Given instruction: Update the rows in the stretch from "Click the ThreadLocal.java class file icon" through "coord(139,18)" by putting "source file icon" in place of "class file icon" and leaving everything else as it is.

═════ Records supplied ═════

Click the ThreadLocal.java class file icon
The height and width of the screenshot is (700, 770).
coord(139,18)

═════
═════ Records supplied ═════

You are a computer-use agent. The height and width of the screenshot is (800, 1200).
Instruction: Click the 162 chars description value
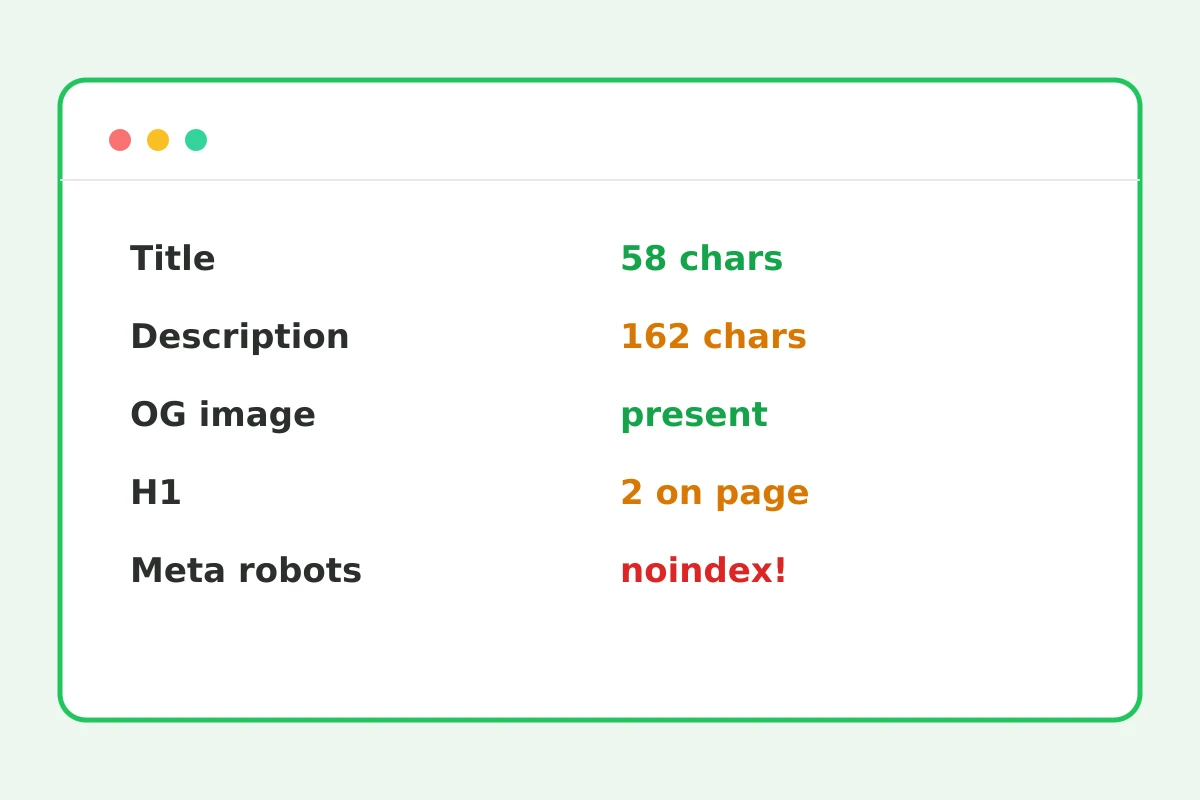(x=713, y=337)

═════

Exercise solution:
Click the ThreadLocal.java source file icon
The height and width of the screenshot is (700, 770).
coord(139,18)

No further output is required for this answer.